ZEITUNG IM CAFÉ : Luxus und Dekor
Vor ein paar Tagen, mittags, in einem Café in Mitte. Große Fensterscheiben, ein paar klapprige Tische, eine kleine Bartheke, abgewetzte Sitzmöbel, Wohnzimmercharakter, Retro-Look. Das Café war gut besucht, das Publikum jung und chic. Jeder, wirklich jeder, außer mir, hatte einen Laptop vor sich stehen. Auf der Theke lagen die Tageszeitungen fein säuberlich sortiert, ganz so, als ob sie noch keiner berührt hätte. Ich nahm mir die taz und die Süddeutsche und war tatsächlich der Erste, der die Seiten durchblätterte.

__DATENSATZEINTRÄGE__.

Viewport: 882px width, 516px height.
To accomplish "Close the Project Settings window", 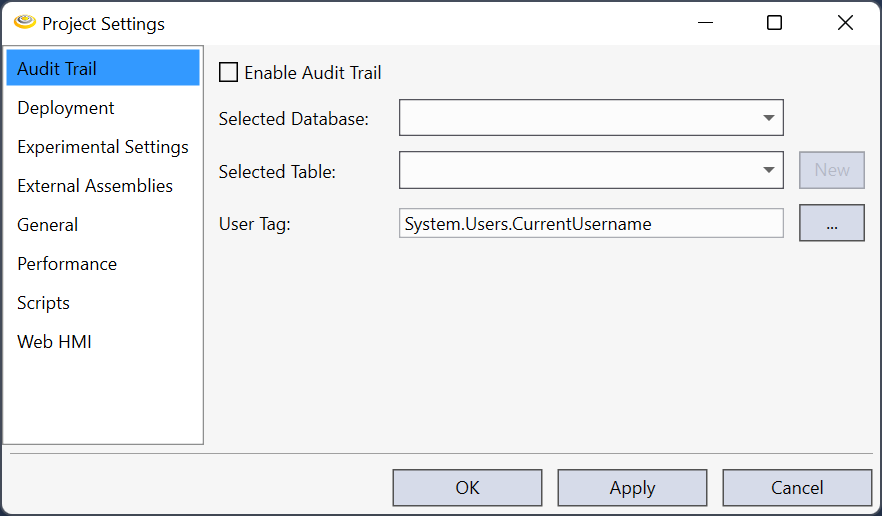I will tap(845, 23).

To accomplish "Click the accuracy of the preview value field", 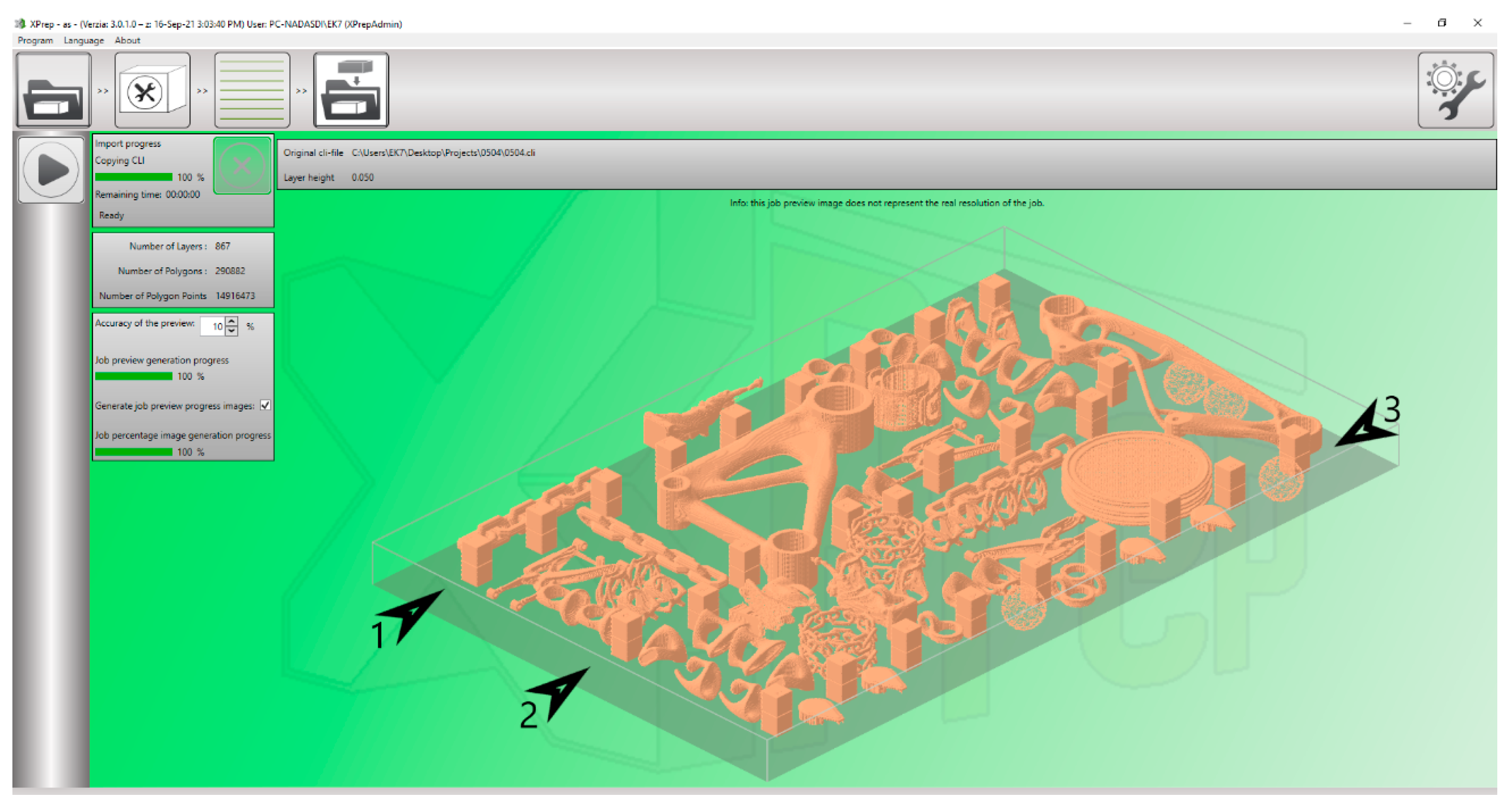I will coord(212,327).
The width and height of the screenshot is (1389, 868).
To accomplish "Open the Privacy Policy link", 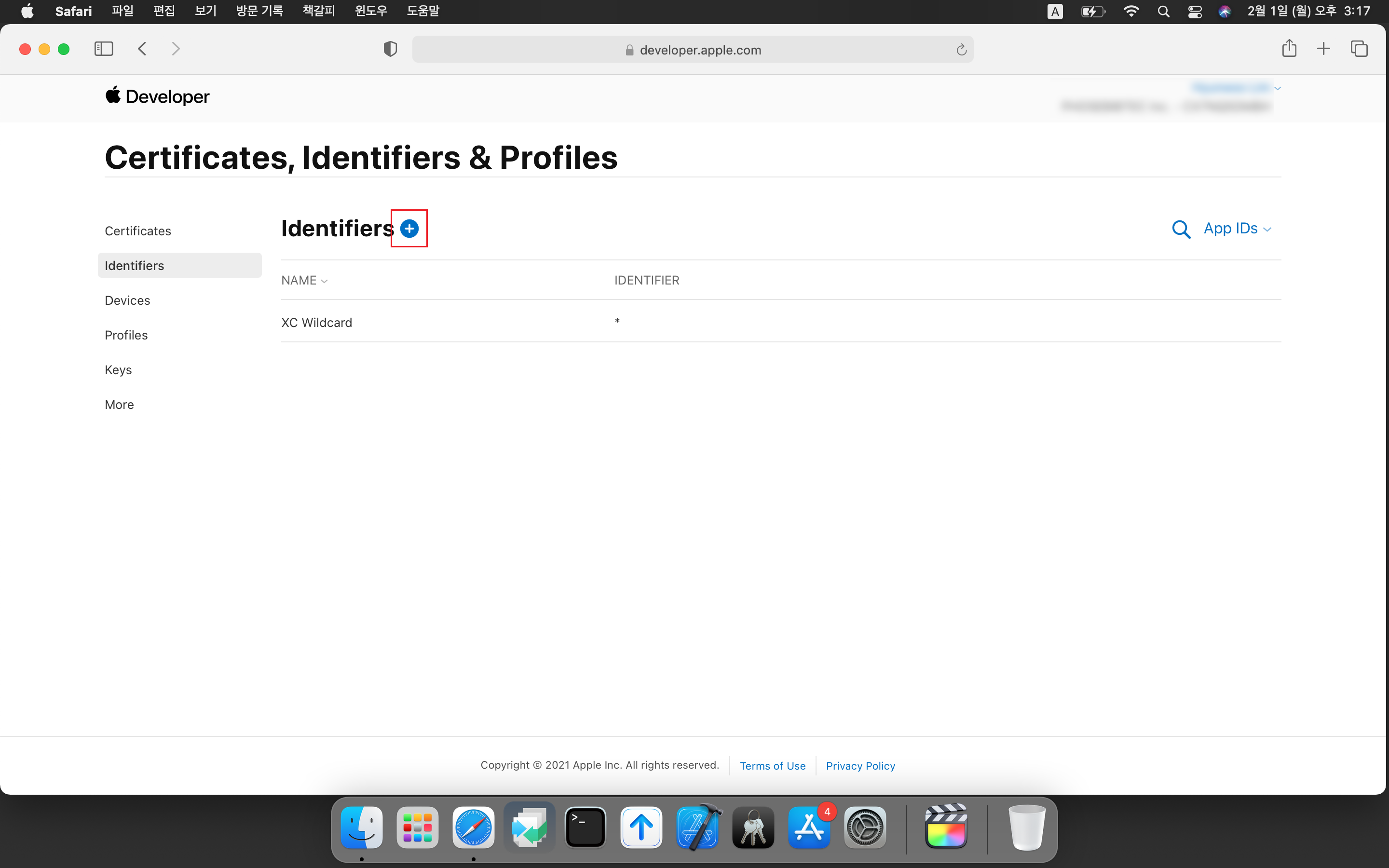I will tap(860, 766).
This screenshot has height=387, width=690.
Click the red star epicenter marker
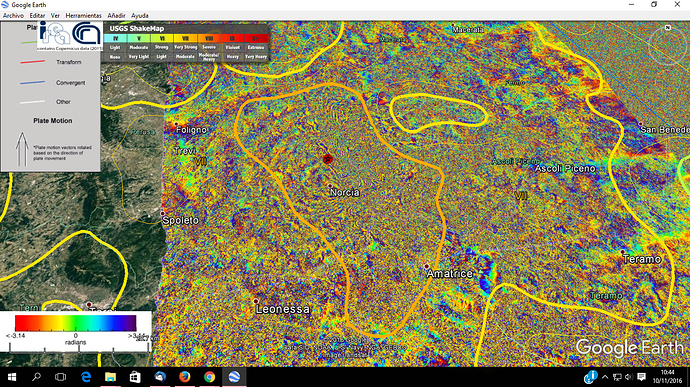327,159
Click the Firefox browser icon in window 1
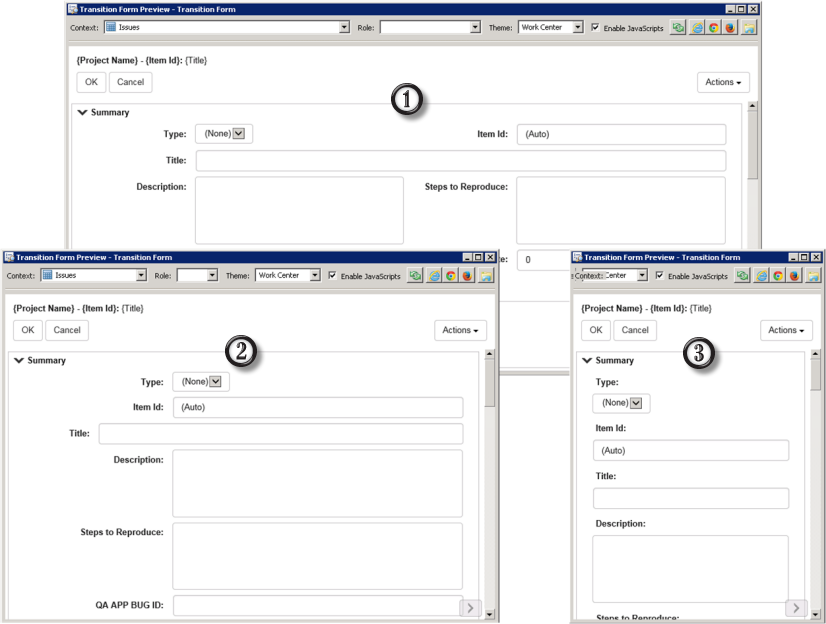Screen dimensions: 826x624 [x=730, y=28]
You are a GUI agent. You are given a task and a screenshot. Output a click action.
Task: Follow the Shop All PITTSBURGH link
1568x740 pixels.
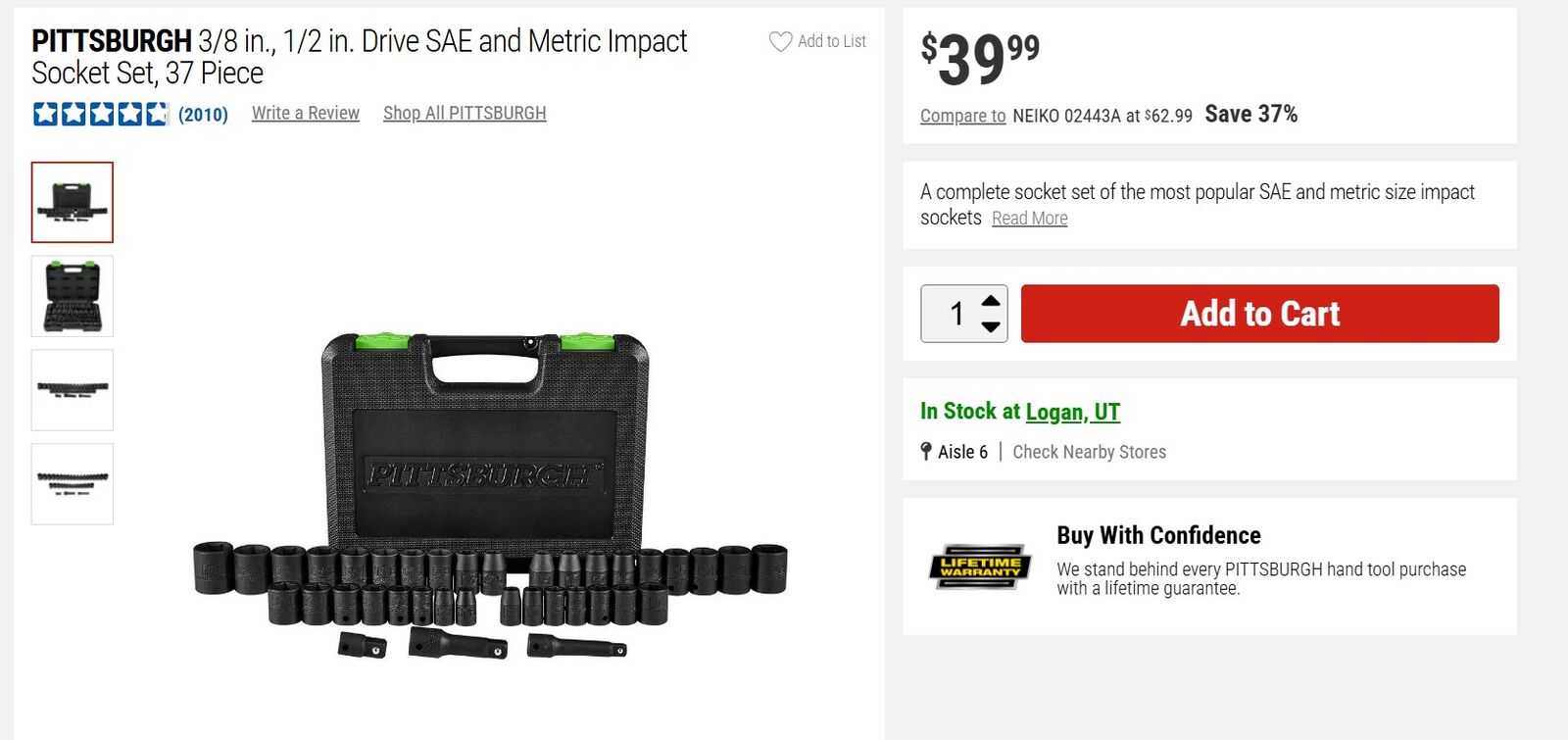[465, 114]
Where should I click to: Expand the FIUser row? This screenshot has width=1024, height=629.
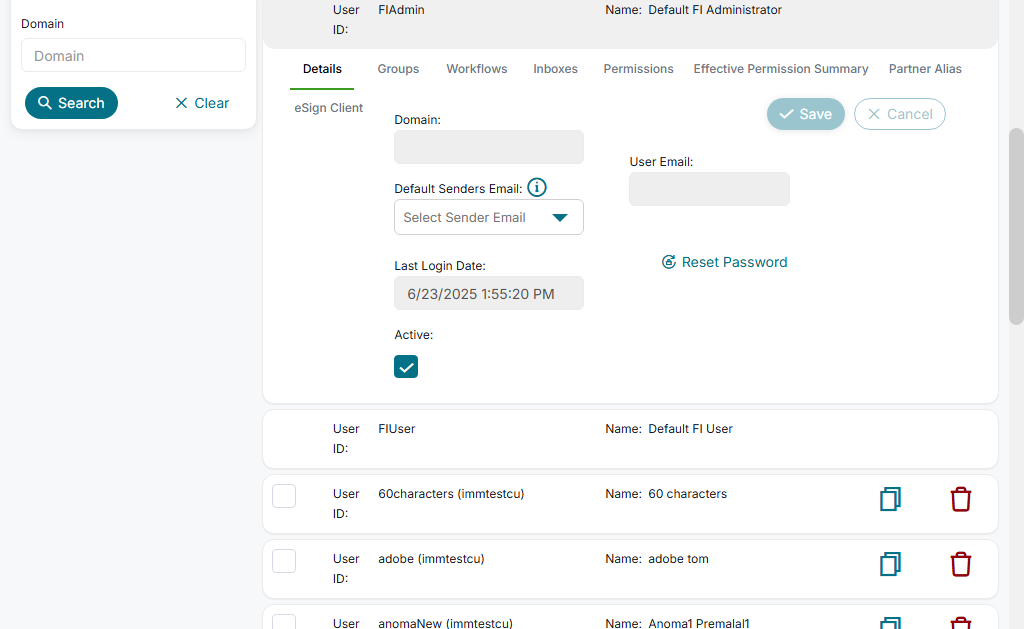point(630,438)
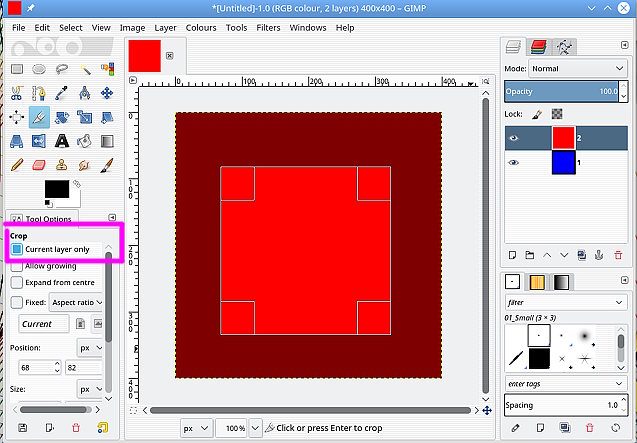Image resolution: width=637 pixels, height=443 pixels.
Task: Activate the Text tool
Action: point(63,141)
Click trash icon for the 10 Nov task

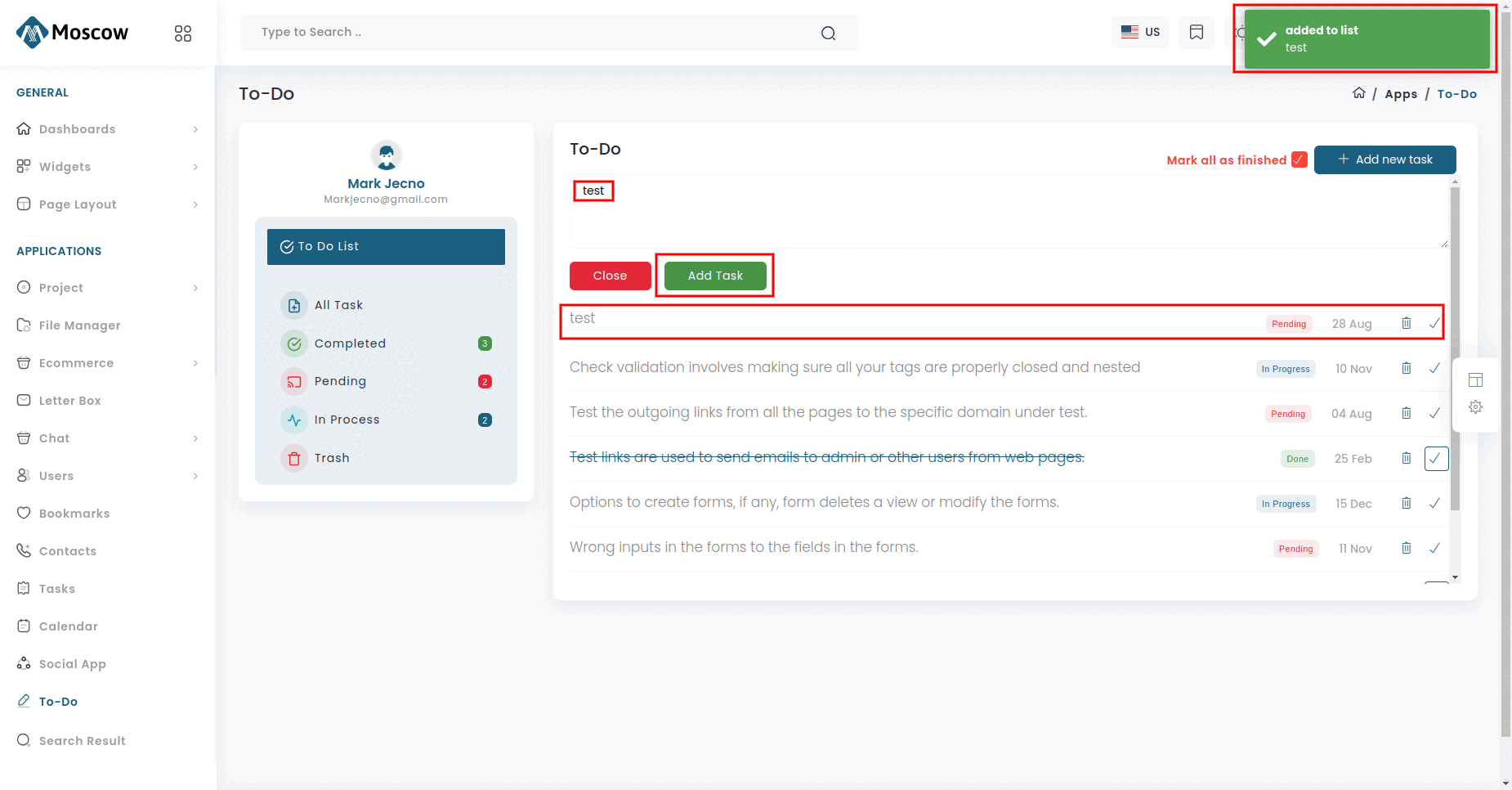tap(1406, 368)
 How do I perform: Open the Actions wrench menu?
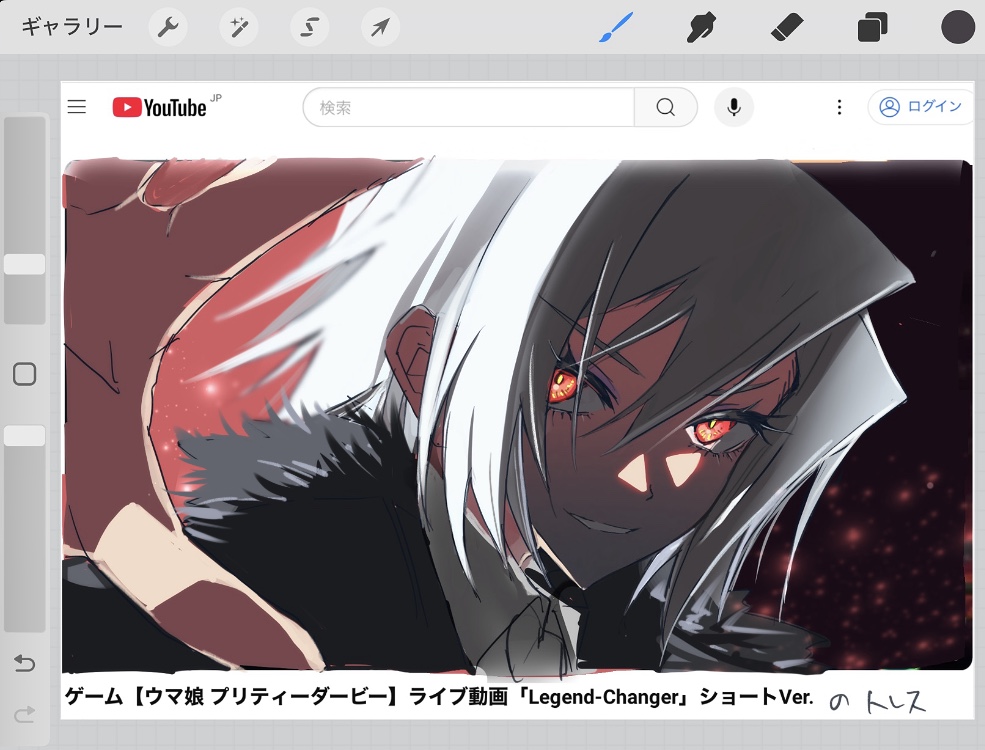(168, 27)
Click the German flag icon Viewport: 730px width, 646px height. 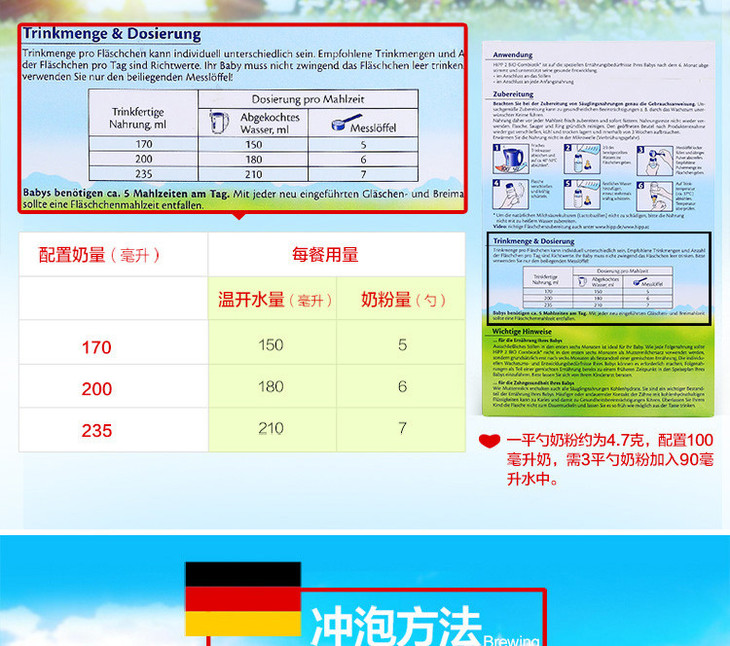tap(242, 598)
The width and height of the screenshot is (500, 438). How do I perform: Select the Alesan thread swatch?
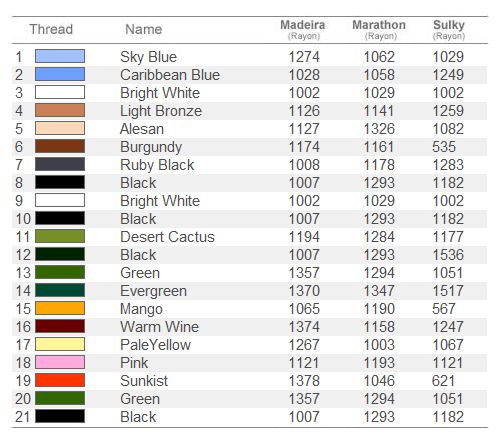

__GESTELLTE AUFGABEN__.
1/ Welche beiden Zeitungen nimmt sich die erzählende Person im Auszug über die Zeitung im Café von der Theke?
2/ Schreibe aus dem Auszug über die Zeitung im Café den Abschnitt von „ZEITUNG IM CAFÉ“ bis einschließlich „die Seiten durchblätterte.“ wortgetreu ab.
Für das Weitere sind die Datensätze ohne Bedeutung.

__ERWARTETE ERGEBNISSE__.
1/ Die taz und die Süddeutsche.

2/
ZEITUNG IM CAFÉ : Luxus und Dekor
Vor ein paar Tagen, mittags, in einem Café in Mitte. Große Fensterscheiben, ein paar klapprige Tische, eine kleine Bartheke, abgewetzte Sitzmöbel, Wohnzimmercharakter, Retro-Look. Das Café war gut besucht, das Publikum jung und chic. Jeder, wirklich jeder, außer mir, hatte einen Laptop vor sich stehen. Auf der Theke lagen die Tageszeitungen fein säuberlich sortiert, ganz so, als ob sie noch keiner berührt hätte. Ich nahm mir die taz und die Süddeutsche und war tatsächlich der Erste, der die Seiten durchblätterte.